**What you need to do**
Line count for "resolution": state how many lines of the data below include it, and output nothing more.

Stored items
↓
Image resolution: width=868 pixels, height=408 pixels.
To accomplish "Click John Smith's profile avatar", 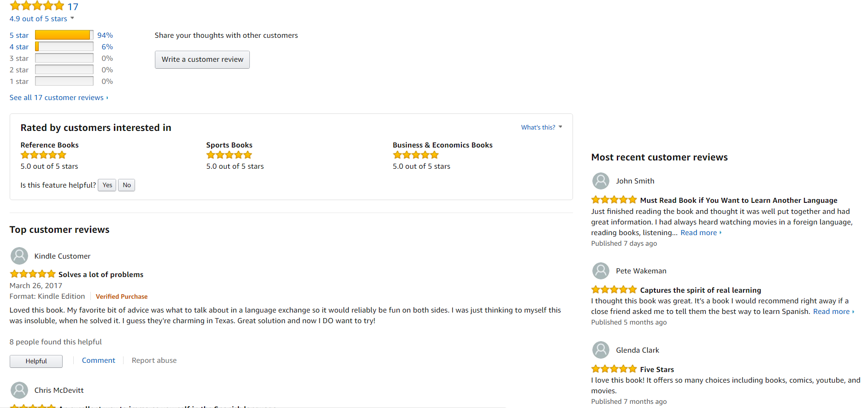I will coord(601,181).
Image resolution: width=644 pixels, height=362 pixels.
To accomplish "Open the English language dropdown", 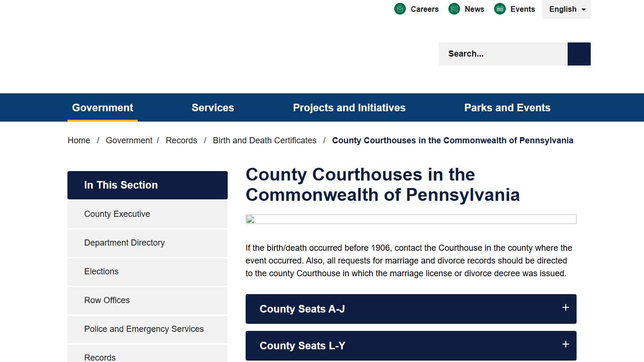I will click(x=566, y=9).
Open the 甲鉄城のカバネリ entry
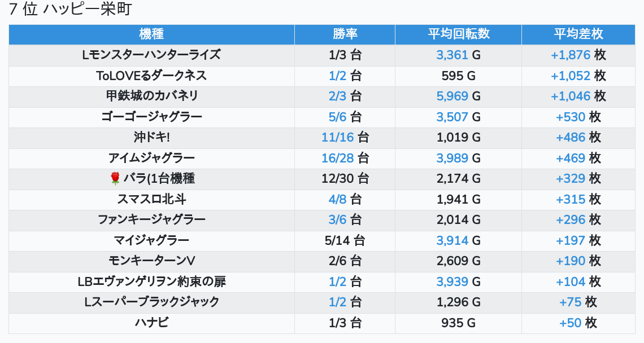 [151, 96]
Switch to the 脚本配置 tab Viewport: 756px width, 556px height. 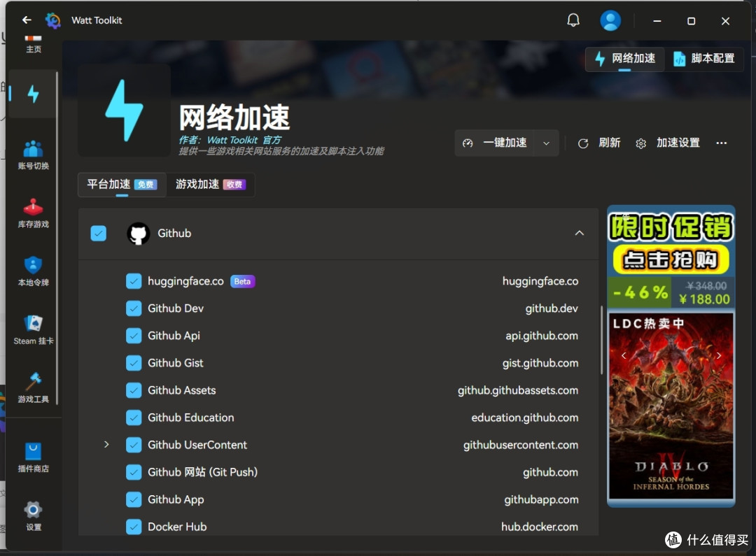[x=705, y=59]
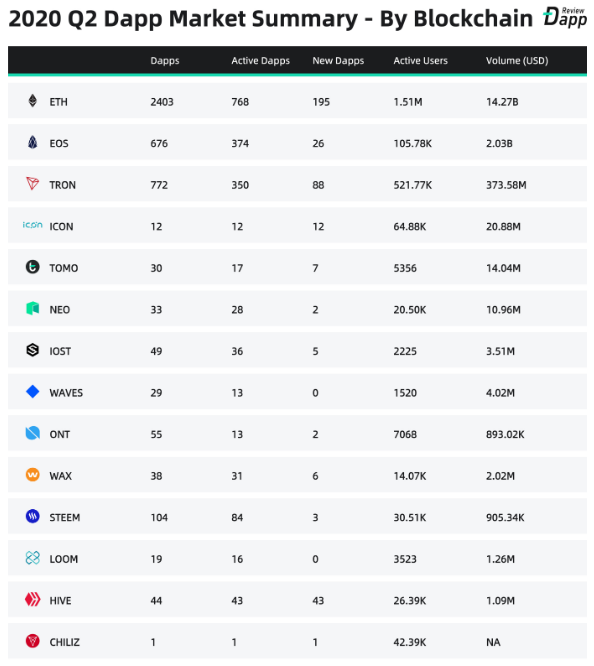Click the ICON blockchain logo
Viewport: 594px width, 666px height.
[33, 225]
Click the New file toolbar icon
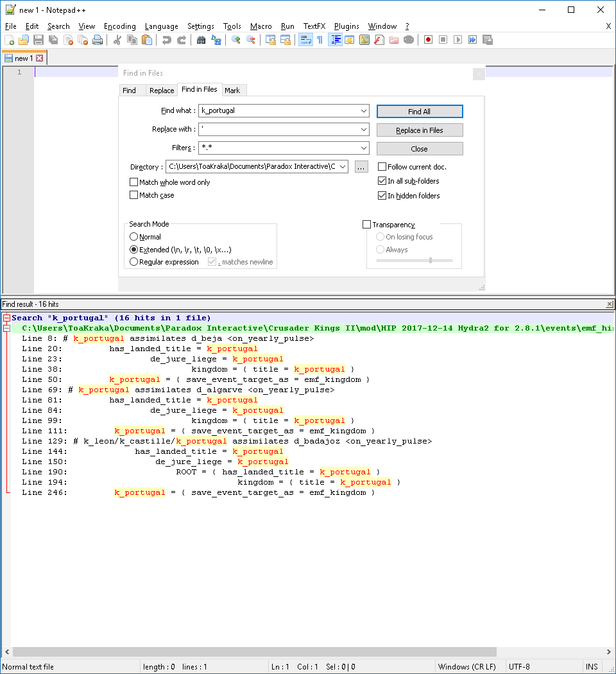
↑
**Task output**
2